(PROBLEM) Below are some records. Write out the lines from the one containing "Task: Choose the Nederlands (nl) radio button" to the last line, word for word, leaving out pictures.
○ ○ ○
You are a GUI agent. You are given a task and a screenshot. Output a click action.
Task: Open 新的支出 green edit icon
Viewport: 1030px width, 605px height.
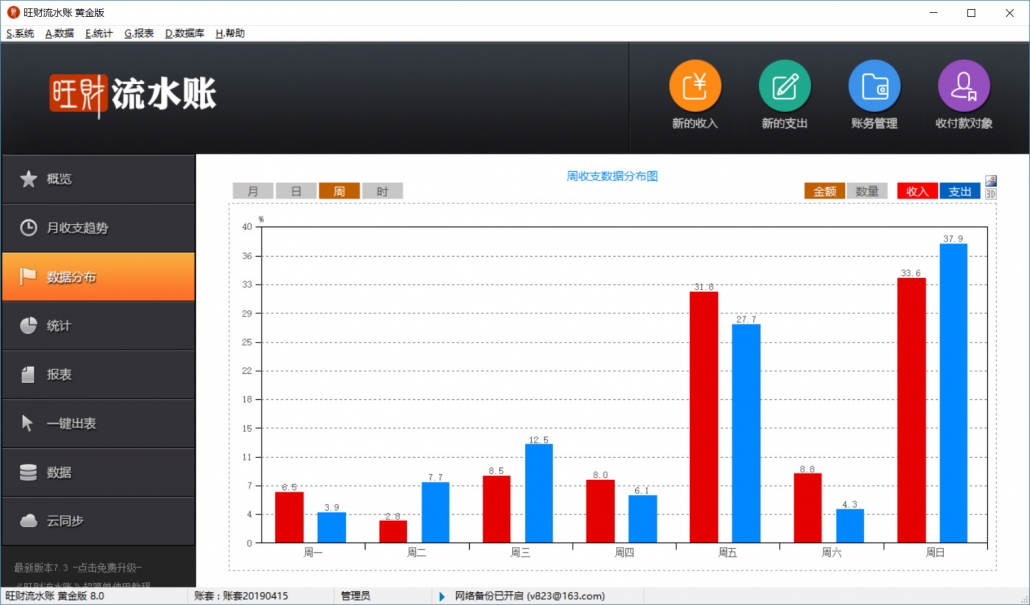click(x=784, y=86)
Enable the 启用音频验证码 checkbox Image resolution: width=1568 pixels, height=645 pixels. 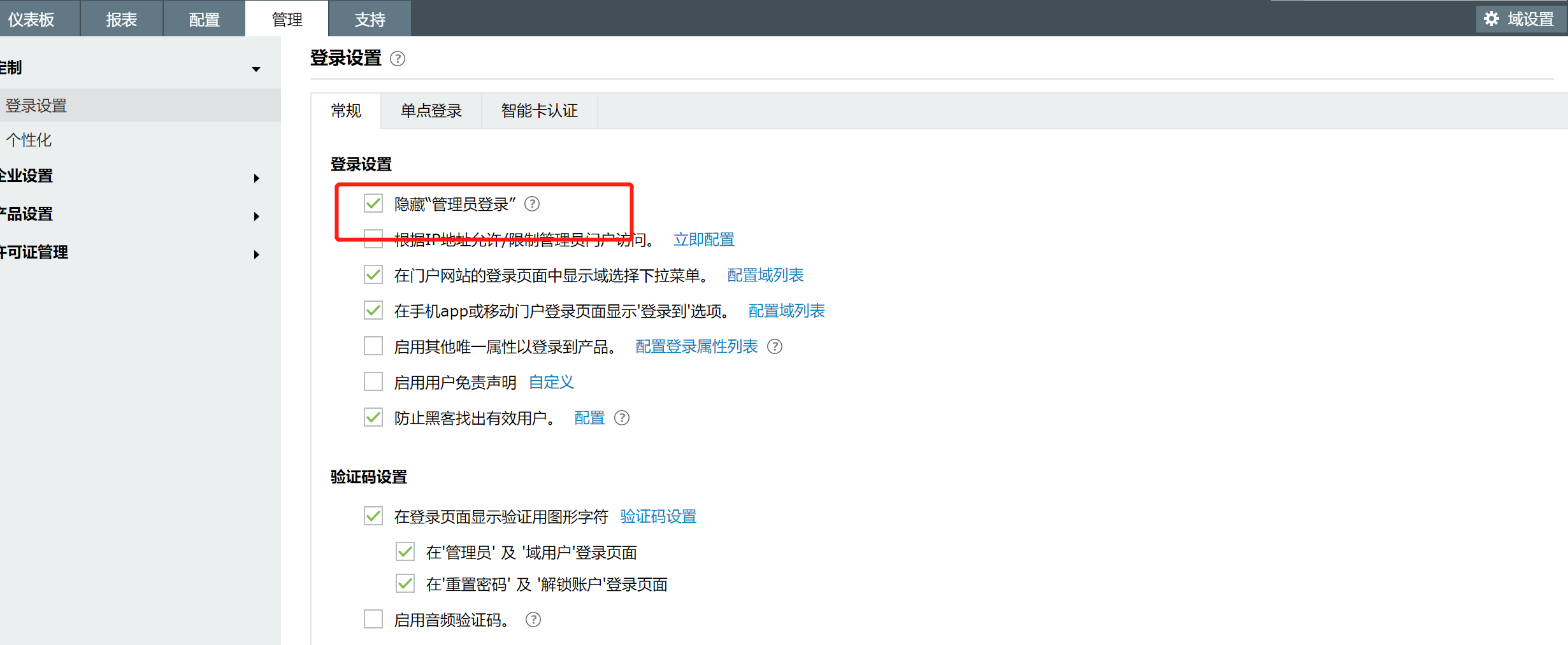(x=373, y=619)
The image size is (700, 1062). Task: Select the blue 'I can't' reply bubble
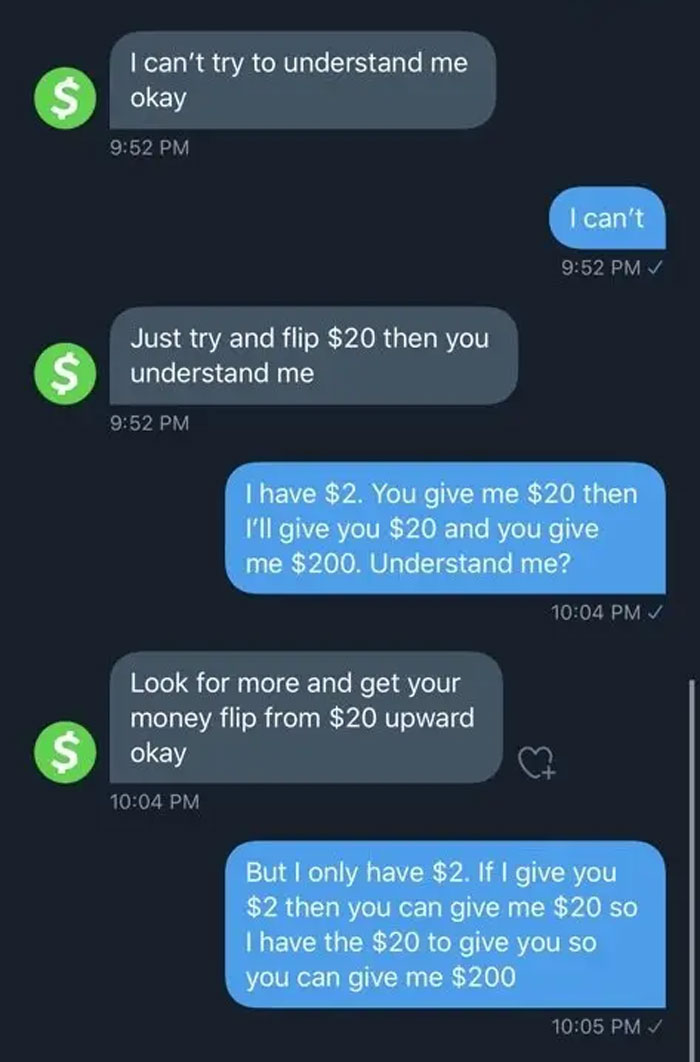point(607,217)
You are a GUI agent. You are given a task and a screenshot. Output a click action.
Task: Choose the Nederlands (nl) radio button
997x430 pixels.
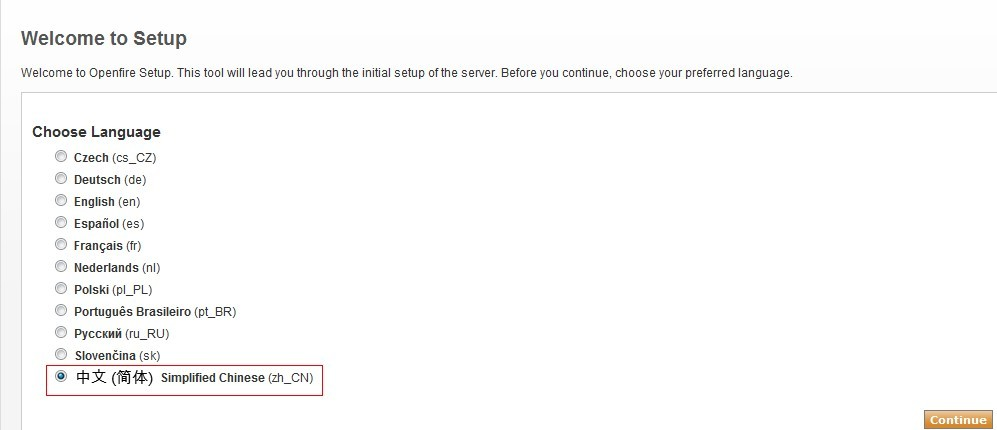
○ ○ ○
(EXPECTED ANSWER)
Task: Choose the Nederlands (nl) radio button
997x430 pixels.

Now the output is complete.